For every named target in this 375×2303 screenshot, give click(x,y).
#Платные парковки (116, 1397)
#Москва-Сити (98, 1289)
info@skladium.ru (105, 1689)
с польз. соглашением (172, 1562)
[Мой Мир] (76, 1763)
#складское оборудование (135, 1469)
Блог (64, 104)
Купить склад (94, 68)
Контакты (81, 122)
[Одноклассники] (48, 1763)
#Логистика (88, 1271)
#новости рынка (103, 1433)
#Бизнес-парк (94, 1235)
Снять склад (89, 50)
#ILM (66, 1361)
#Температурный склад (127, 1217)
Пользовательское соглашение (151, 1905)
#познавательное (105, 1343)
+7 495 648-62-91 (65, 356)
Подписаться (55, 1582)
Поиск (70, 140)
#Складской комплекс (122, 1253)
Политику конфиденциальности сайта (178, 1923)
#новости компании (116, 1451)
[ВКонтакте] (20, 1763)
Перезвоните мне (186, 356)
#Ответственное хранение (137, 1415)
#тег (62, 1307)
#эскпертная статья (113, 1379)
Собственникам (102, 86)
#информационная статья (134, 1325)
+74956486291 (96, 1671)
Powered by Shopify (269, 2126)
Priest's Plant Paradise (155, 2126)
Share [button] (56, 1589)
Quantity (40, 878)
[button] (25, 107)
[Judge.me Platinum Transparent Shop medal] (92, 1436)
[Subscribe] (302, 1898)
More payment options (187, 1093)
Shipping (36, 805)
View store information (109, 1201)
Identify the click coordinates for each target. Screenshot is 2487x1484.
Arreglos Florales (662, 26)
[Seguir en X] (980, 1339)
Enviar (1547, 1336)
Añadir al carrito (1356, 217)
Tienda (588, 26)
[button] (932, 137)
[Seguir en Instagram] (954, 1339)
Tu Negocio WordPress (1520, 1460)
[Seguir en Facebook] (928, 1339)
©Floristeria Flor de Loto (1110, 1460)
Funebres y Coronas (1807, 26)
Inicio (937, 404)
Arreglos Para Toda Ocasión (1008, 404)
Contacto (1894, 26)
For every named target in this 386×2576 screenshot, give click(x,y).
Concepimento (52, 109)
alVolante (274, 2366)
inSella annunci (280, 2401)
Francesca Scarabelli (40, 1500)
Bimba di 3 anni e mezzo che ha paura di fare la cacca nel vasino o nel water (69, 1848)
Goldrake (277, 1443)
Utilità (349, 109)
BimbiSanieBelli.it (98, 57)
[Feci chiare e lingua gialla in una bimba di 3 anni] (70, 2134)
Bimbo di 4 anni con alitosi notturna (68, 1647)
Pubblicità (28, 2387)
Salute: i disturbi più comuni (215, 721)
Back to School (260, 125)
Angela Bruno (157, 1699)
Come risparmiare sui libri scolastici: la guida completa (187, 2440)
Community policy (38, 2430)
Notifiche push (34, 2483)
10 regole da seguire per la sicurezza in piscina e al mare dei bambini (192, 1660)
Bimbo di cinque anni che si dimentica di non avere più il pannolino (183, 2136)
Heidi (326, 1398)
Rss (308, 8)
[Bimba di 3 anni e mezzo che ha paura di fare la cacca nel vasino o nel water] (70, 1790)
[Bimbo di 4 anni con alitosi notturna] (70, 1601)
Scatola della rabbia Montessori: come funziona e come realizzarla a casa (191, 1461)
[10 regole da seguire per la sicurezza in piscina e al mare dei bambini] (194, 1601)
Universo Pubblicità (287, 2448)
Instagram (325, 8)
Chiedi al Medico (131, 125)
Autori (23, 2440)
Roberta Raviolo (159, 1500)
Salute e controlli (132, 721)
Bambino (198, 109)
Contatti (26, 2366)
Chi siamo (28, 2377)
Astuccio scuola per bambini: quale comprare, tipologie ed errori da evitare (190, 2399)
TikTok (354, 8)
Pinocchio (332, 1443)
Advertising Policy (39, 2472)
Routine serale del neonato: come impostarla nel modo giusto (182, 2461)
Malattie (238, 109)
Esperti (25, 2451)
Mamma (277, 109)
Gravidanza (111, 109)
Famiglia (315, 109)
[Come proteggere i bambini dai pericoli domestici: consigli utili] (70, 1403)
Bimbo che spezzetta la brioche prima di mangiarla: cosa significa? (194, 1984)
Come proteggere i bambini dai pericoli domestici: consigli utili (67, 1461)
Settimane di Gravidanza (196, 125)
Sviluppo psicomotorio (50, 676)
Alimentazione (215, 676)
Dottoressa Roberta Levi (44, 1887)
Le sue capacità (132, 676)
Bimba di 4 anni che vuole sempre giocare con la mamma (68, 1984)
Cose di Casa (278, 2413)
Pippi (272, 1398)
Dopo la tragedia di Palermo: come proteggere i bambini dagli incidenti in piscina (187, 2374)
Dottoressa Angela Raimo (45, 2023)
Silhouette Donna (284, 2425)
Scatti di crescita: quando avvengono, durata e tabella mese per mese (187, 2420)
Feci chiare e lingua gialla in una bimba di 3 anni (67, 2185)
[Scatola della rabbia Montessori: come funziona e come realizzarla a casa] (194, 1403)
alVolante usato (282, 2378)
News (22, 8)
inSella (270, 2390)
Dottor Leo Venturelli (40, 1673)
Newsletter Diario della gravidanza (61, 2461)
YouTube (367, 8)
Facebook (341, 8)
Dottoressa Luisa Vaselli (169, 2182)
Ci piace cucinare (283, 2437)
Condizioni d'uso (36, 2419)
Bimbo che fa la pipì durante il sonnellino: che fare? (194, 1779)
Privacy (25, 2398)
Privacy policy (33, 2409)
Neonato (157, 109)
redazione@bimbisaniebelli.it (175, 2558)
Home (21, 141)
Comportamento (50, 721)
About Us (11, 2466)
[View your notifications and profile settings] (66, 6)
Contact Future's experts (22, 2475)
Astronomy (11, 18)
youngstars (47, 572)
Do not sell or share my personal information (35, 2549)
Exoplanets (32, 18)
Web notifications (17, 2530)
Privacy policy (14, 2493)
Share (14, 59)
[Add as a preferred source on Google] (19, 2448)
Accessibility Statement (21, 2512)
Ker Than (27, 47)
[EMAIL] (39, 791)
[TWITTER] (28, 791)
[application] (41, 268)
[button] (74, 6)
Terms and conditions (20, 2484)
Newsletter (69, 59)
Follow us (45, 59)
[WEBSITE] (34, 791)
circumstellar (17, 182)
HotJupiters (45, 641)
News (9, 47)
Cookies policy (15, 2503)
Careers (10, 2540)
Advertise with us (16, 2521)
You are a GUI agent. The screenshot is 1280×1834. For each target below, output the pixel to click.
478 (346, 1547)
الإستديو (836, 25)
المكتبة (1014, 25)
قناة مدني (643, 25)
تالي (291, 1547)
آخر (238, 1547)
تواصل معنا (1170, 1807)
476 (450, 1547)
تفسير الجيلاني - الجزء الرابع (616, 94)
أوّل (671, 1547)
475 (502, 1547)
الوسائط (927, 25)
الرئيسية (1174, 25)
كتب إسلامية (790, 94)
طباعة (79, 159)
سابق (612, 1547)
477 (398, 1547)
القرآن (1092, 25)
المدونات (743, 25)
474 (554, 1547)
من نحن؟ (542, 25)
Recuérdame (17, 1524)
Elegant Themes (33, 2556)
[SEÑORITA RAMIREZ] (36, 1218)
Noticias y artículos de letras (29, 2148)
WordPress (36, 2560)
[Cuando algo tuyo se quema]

- [What you have to do] Go to the line with "المدونات (743, 25)" and set down that line and every line after it, through the end of the material above, word for word.

- [Finished exercise]
المدونات (743, 25)
474 (554, 1547)
من نحن؟ (542, 25)
Recuérdame (17, 1524)
Elegant Themes (33, 2556)
[SEÑORITA RAMIREZ] (36, 1218)
Noticias y artículos de letras (29, 2148)
WordPress (36, 2560)
[Cuando algo tuyo se quema]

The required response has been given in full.